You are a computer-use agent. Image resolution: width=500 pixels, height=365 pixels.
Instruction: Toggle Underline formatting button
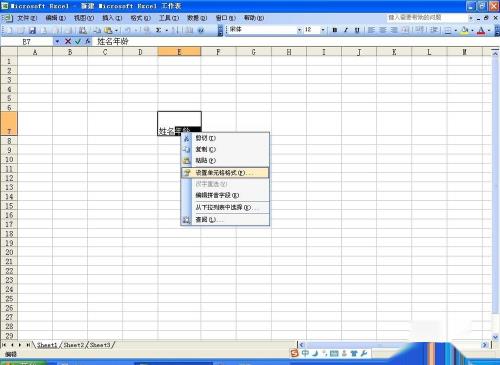[x=357, y=30]
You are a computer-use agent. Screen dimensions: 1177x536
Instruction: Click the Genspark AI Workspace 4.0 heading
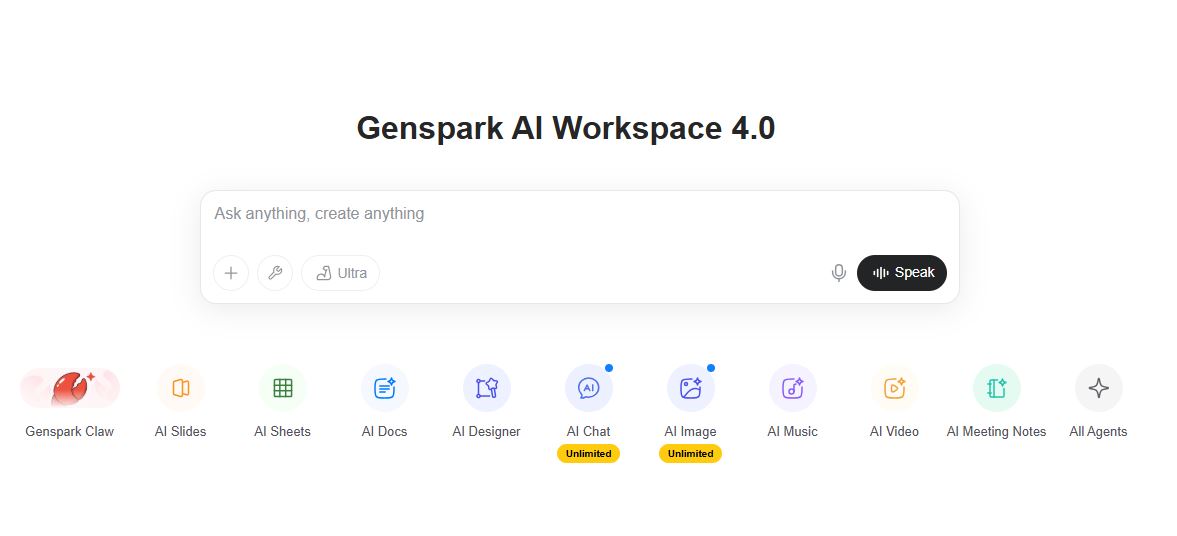(x=566, y=129)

▬▬▬

* **EXERCISE DIRECTIONS**:
Only the number is wanted: how many lines in the data include the string "computer"?

* **SOLUTION**:
2